[Data records]
===

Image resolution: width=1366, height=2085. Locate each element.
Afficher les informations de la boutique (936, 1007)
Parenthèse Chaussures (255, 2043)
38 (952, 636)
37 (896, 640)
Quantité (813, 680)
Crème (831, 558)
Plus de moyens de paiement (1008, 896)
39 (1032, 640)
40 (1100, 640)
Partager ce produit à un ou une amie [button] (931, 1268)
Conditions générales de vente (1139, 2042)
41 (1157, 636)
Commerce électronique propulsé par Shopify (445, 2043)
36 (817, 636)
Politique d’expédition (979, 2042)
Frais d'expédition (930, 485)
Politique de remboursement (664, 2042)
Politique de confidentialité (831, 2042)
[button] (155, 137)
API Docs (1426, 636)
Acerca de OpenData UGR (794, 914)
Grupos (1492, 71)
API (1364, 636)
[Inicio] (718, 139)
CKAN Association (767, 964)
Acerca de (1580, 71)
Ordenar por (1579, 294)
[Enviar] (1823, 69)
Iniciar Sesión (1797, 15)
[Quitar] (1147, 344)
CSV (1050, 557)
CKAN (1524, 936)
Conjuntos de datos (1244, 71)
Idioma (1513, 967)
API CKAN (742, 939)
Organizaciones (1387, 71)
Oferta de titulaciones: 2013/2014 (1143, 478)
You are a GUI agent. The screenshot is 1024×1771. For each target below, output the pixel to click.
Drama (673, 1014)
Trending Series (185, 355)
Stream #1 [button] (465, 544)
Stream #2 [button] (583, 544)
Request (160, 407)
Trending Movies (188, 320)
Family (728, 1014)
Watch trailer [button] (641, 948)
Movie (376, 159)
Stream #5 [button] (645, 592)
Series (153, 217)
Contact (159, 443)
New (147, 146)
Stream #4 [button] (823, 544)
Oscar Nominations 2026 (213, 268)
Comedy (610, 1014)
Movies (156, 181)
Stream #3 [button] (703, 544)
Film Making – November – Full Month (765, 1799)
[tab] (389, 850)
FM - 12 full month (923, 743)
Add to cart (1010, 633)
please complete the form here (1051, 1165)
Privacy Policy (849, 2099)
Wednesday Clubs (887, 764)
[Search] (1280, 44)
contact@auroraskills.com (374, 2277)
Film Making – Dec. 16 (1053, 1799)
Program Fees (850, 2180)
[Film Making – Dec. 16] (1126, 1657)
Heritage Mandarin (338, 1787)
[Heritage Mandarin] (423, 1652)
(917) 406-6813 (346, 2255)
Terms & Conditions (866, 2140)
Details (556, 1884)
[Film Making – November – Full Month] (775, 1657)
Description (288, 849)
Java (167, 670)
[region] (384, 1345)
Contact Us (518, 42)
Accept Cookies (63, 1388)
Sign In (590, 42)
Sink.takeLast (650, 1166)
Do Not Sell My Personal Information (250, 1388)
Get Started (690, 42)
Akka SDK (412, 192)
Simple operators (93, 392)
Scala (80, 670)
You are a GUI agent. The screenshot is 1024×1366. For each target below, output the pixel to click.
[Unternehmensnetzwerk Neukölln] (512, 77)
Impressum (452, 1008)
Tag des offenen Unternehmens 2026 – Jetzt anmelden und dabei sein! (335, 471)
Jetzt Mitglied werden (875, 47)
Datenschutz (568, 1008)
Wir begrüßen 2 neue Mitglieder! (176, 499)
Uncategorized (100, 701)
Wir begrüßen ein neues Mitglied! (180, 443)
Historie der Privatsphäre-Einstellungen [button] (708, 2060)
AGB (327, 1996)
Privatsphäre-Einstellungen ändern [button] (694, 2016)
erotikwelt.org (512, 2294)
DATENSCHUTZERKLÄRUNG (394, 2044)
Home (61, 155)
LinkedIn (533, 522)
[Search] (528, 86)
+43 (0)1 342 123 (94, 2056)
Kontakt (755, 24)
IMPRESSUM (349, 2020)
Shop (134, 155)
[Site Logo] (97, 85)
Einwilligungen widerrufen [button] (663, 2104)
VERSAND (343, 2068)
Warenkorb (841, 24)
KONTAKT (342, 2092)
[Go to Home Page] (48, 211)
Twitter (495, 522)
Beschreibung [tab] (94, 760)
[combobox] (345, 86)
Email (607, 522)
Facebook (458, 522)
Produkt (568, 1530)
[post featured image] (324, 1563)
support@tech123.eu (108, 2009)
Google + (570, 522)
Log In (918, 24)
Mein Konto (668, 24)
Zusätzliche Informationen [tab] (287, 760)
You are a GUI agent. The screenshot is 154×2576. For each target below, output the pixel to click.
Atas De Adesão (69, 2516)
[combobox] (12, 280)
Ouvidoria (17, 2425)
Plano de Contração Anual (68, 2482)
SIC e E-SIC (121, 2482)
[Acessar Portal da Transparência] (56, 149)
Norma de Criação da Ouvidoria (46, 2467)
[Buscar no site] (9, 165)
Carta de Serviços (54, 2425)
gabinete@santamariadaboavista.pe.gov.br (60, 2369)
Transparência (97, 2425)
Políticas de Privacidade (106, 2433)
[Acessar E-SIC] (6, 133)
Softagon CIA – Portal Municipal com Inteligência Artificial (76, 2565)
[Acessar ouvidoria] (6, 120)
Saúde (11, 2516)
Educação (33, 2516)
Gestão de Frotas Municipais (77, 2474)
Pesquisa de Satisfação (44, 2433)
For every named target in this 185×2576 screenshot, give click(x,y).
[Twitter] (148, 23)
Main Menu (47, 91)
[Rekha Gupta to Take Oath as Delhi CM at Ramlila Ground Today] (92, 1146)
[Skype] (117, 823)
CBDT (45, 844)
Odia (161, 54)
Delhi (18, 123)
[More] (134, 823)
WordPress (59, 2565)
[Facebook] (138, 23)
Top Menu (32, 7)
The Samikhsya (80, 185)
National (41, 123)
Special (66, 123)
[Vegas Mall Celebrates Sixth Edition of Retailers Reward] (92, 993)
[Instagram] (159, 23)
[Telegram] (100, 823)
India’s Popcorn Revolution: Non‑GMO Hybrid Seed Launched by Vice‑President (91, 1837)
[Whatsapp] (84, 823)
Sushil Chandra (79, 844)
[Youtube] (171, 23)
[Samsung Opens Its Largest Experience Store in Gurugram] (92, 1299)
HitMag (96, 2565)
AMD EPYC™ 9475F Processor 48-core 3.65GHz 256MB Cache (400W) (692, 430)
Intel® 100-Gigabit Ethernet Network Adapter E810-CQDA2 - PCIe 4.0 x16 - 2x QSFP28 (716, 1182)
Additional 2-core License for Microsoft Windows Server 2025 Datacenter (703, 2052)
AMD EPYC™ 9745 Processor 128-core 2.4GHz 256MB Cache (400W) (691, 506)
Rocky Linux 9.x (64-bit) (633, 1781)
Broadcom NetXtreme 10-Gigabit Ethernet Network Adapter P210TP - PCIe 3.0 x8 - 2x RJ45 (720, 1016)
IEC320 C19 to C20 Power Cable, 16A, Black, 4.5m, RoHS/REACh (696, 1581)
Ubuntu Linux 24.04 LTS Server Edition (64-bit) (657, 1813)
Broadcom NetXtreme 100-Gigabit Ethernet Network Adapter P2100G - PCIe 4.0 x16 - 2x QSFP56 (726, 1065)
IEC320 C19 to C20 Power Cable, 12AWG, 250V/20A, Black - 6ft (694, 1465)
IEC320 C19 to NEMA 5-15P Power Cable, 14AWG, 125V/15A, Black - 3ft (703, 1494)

===

WORK TASK: Your task is to copy every line in the entries that holds the string "Jetzt".

ANSWER TO THIS PROBLEM:
Tag des offenen Unternehmens 2026 – Jetzt anmelden und dabei sein! (335, 471)
Jetzt Mitglied werden (875, 47)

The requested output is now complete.